Often they fit the same profile, these parents. Either they care too much, want to win too much, or have invested too much of their own hopes and dreams in a child whose interests are now a fraction of their own. They live vicariously through these children, either because their own lives have become too boring to comprehend, or because they see themselves in the child, the way they used to, and see the child’s journey as a performance after a dress rehearsal.

Whatever the motivation, this behavior is normal whenever there is a stake in winning or losing. It is normal on the sidelines of football and it is also normal in boxing, a sport where there is much more at stake than just winning or losing. In fact, when one considers exactly what is at stake when two children or adults step into the ring, is it any wonder that boxing boasts some of the most bizarre, overbearing, and annoying dads in all of professional sports?

Probably not. Perhaps, when you think about it, the idea of ​​seeing your son or daughter in the ring fighting another human being whose goal is to render them unconscious is the most terrifying prospect any parent can imagine. In that situation, you worry less about them winning and more about them coming home, physically and mentally, the same child you went to the fight with. Anything else, in boxing, is a bonus; winning is not a “W” but a relief.

Of course, at the highest levels, such thoughts are easier to suppress or ignore. After all, there are big money to be made and titles to be won and family legacies to be established. However, the underlying ingredients and fears remain. Yet you, as a parent, have to watch your son or daughter trade blows with another human being and acknowledge that, regardless of their abilities, things can change in the blink of an eye.

It takes a special kind of person to entertain this. It requires a level of trust that most parents lack, as well as the ability to detach from love and believe that, despite all the difficulties, everything will be okay in the end. That, for a coach or friend, is difficult enough, but for a parent who is almost predisposed to expect the worst when it comes to their child, such emotions can often lead to outbursts and behaviors that you wouldn’t normally expect to see in the parents of, say, tennis players or swimmers.

John Fury Goes Wild (Misfits Boxing)

For example, much has been said recently about the behaviour of the fathers of Tyson Fury, Devin Haney and Teofimo Lopez, all of whom have either tried to gain their children’s attention or done or said something incredibly bad. However, this, while never a good look, is easily explained when you consider and appreciate what these men – men who are hardly emotionally mature – endured in the days and hours before their children entered the ring. That doesn’t make any of it right, no, but we must at least try to understand how unique an experience it is to see your child in a boxing ring, where of course there is danger everywhere. At the very least, we must accept that unless we have been in this situation, it is probably unfair to comment on how we or anyone else should react.

On the other hand, it is also true that many parents, both mothers and fathers, are able to keep their cool when watching their children box. Even those close to the action, whether as part of the entourage or as part of the coaching staff, can conduct themselves with class and dignity that seems to surpass the likes of Messrs Fury, Haney and Lopez. They hold back their emotions; they do not want to share the limelight.

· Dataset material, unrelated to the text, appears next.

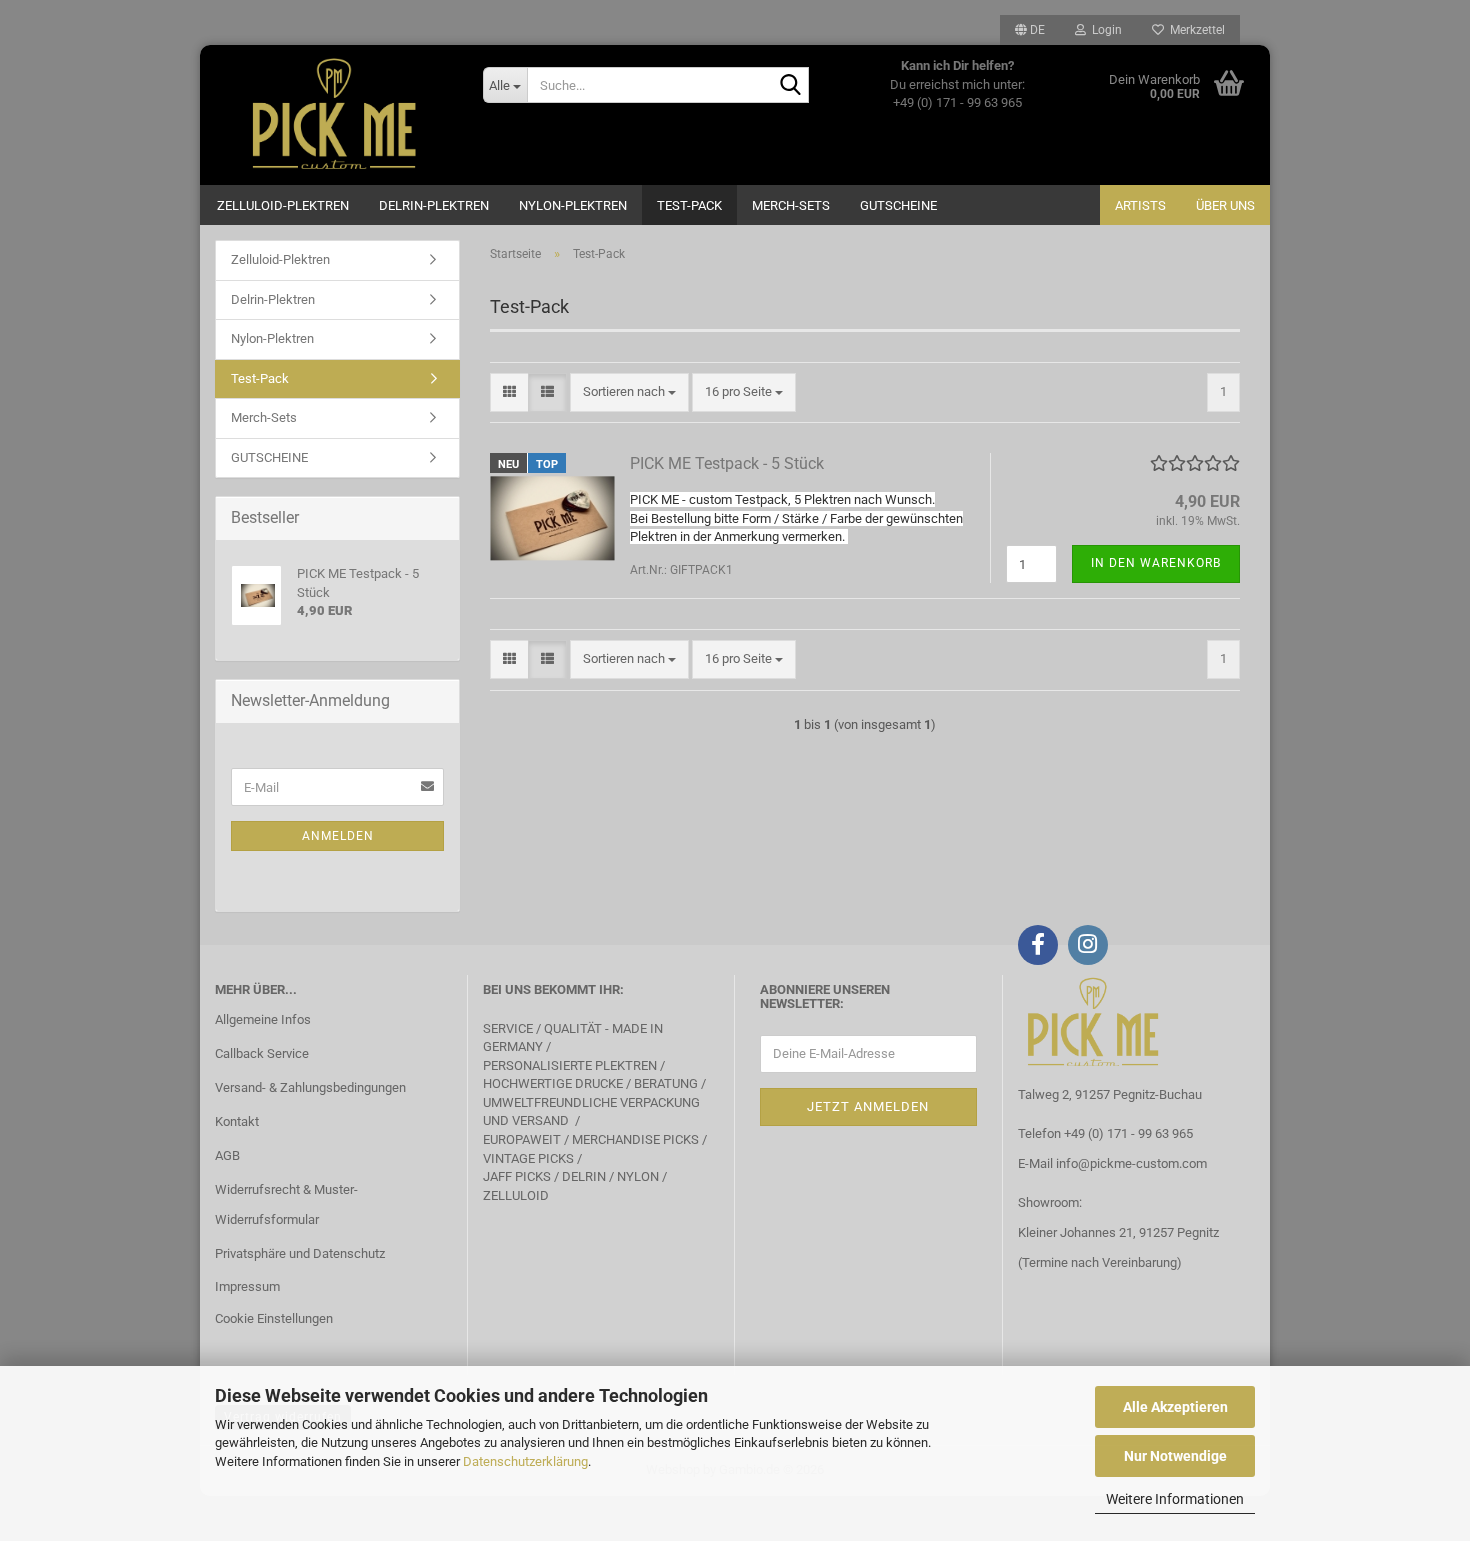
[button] (1030, 30)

Case in point: Kostya Tszyu. As Tim’s father, he had every right to push for greater involvement in his son’s burgeoning career but never did, perhaps because he was content with his own accomplishments and knew that it was now time for the next generation to prosper. Perhaps, ultimately, the key to being a supportive father to a struggling son is to be content; content with both your own career and the idea that your son will now receive everything that was once his.

For some parents, this is clearly a difficult thing to accept. Furthermore, and as if to prove the point, there is a direct correlation between the worst-behaved dads in boxing and their own performance in the ring. Some parents – the more famous ones, that is – are watching their kids try to replicate their own successes, while others are doing it all for the first time, thus using their son or daughter as an avatar; their own status and identity are entirely dependent on whether they rise or fall. In this scenario, you see chaos, outbursts, hunger for attention. In this scenario, you see the same look in the eyes of boxers as you see in the eyes of kids in the park on a Sunday morning, each wondering if today will be the day Dad makes good on his threat to “explode” the referee.